Als Alois Köppl bei der Schützengilde 1399 Herzogenaurach ein Kreuz auf ein verschlossenes Kuvert machte, wusste er noch nicht, dass er es damit ermöglichte, seinen Titel als Vogelkönig zu verteidigen. Er folgte lediglich den Regularien des Vereins, denen zufolge beim Vogelkönigschießen die einzelnen Körperteile der Zielscheibe auf Zettel geschrieben werden, die dann jeweils einzeln in Umschläge kommen.

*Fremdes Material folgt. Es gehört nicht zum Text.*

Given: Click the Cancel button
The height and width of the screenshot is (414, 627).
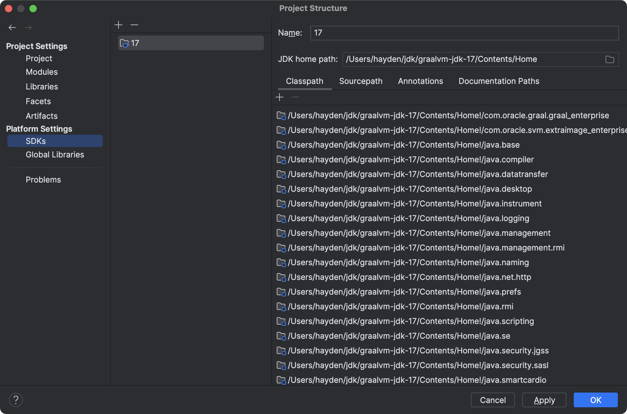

Da Köppl auch der amtierende Vogelkönig ist, durfte er die Markierung vornehmen, nicht wissend, dass auf dem Zettel im Umschlag "linker Fuß mit Zepter" stand und dass er derjenige sein sollte, der diesen Fuß abtrennt.

Fast 600 Schuss abgegeben

Dazwischen standen noch 564 Schüsse von 23 Teilnehmern, erst dann war der Vogel in seine Einzelteile zerlegt. Teilweise waren an die 100 Schuss nötig, bis ein Körperteil abgetrennt war. Als die Umschläge geöffnet wurden - zuletzt der mit dem Kreuz -, stand fest, dass Köppl der alte und neue Vogelkönig der Schützengilde ist. Der Kopf ging an Willi Nothdurft, der rechte Flügel an Sylvia Ottmann, der rechte Fuß mit Reichsapfel an Gregor Murowski, der Schwanz sowie der linke Fuß mit Zepter an Alois Köppl und zu guter Letzt der linke Flügel an Mitka Nakasov. Nach dem Umlegen der Königskette durch die amtierende Schützenkönigin Sylvia Ottmann ging es mit dem gemütlichen Teil weiter.